Task to carry out:
What is needed is a copy of each line in the listing that contains "Click".

Material for this exercise:

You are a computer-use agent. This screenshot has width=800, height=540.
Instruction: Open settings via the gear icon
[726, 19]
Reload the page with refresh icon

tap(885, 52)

...

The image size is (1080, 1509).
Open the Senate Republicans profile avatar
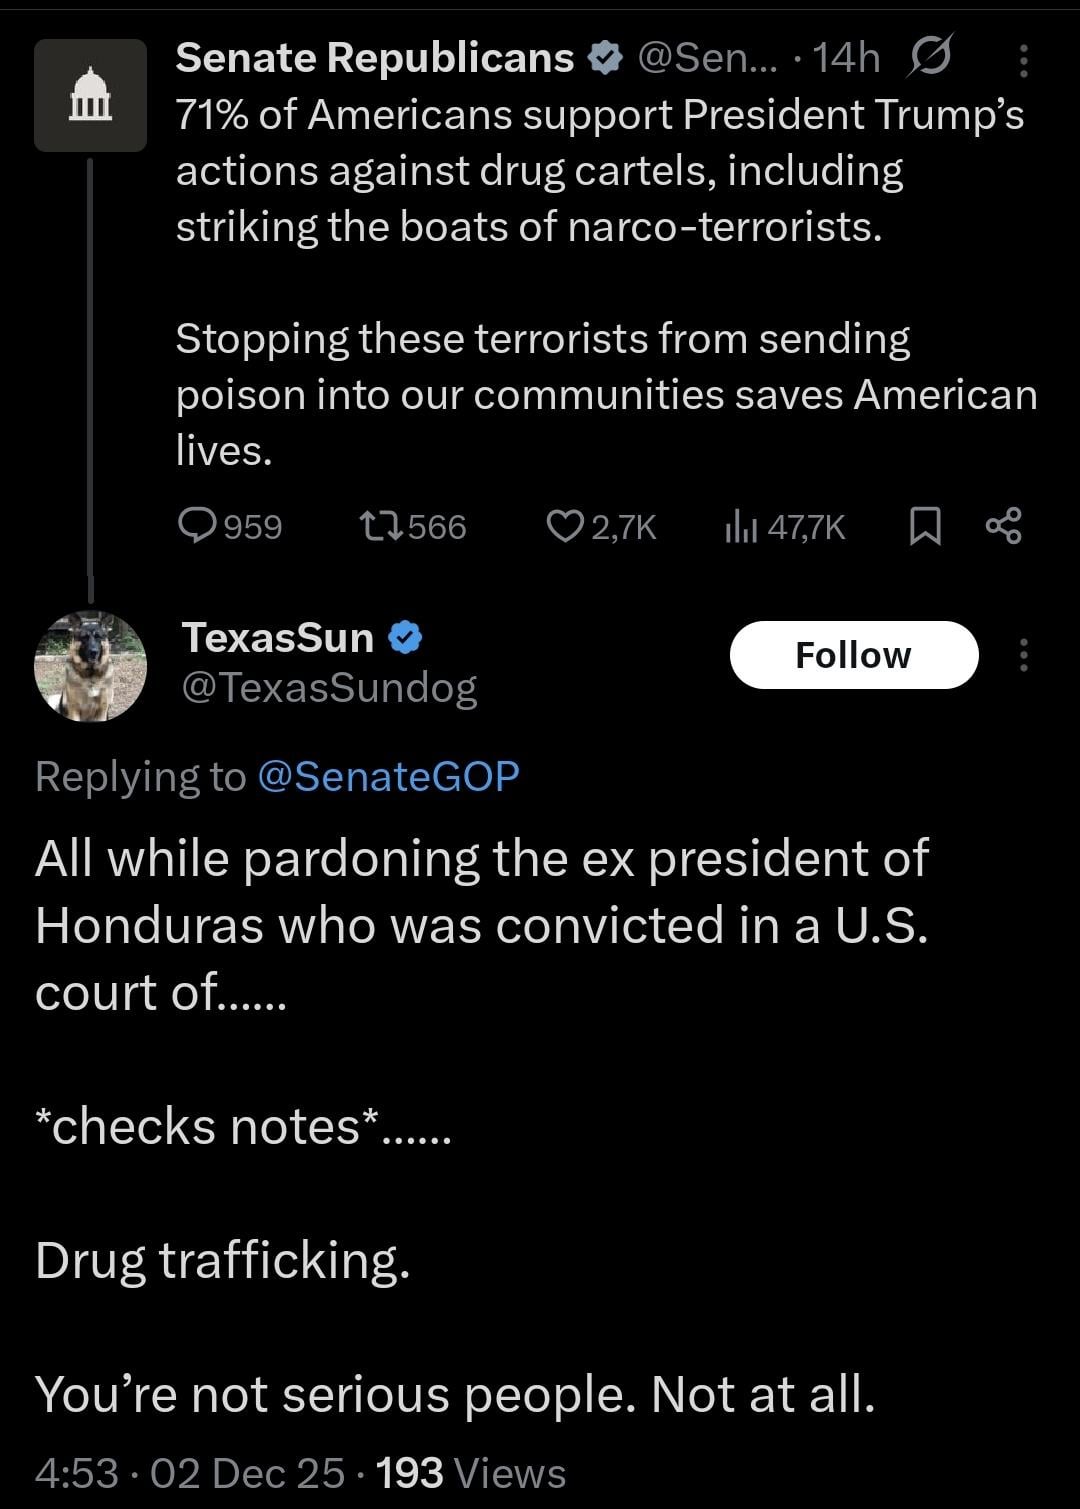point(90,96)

---

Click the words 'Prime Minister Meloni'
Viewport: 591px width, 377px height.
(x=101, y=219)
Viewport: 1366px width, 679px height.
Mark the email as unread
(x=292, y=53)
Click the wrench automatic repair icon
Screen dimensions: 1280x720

Result:
Click the words 'Prime Minister Meloni'
Click the wrench automatic repair icon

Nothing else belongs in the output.